2. Pattern = Invisible Folder
A pattern group is an unnamed container nested inside a file. Its members are structural instances of one concept, just as files inside a directory are structural members of one module.
metrics.ts <- visible file (5 children today)
[fitMetric]/ <- pattern node (invisible folder)
computeFit
computeChildrenFit
[uniquenessMetric]/ <- pattern node (invisible folder)
computeUniqueness
computeChildrenUniqueness
findBestUncle <- ungrouped, direct child of fileAfter materialization, the file has 3 children: two pattern nodes and one function. Each child contributes one concept.
3. Materialization
Pattern nodes are synthesized in buildTree, after all DB-sourced nodes are wired.
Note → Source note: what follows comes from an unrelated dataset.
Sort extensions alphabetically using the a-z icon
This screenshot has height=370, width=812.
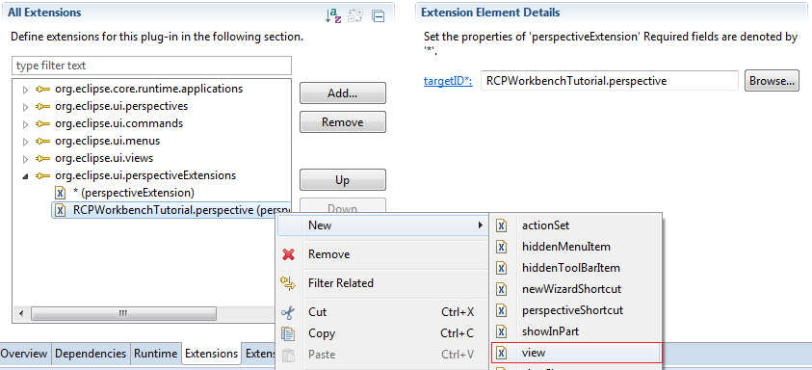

They exist only in the in-memory NodeMap — no database record is created.
Algorithm
materializePatterns(nodes):
for each file node:
group leaf children by patterns field
for each group with 2+ members:
create PatternNode:
key: pattern:{filePath}:{patternId}
kind: "pattern"
name: patternId
identity: centroid(members.map(m => m.identity))
leaf: centroid(members.map(m => m.leaf))
childKeys: [member keys]
parentKey: file key
reparent members: set member.parentKey = pattern key
replace members in file.childKeys with pattern keyNode Type
type PatternNode = BaseNode & {
kind: "pattern";
childKeys: string[];
};Added to the CodeNode union. isLeaf returns false for pattern nodes.
4. Impact by System
Embedding
Before: blendFiles() computes mean(allChildLeaves) — 3 fitMetric leaves inflate the file's leaf toward "fit computation."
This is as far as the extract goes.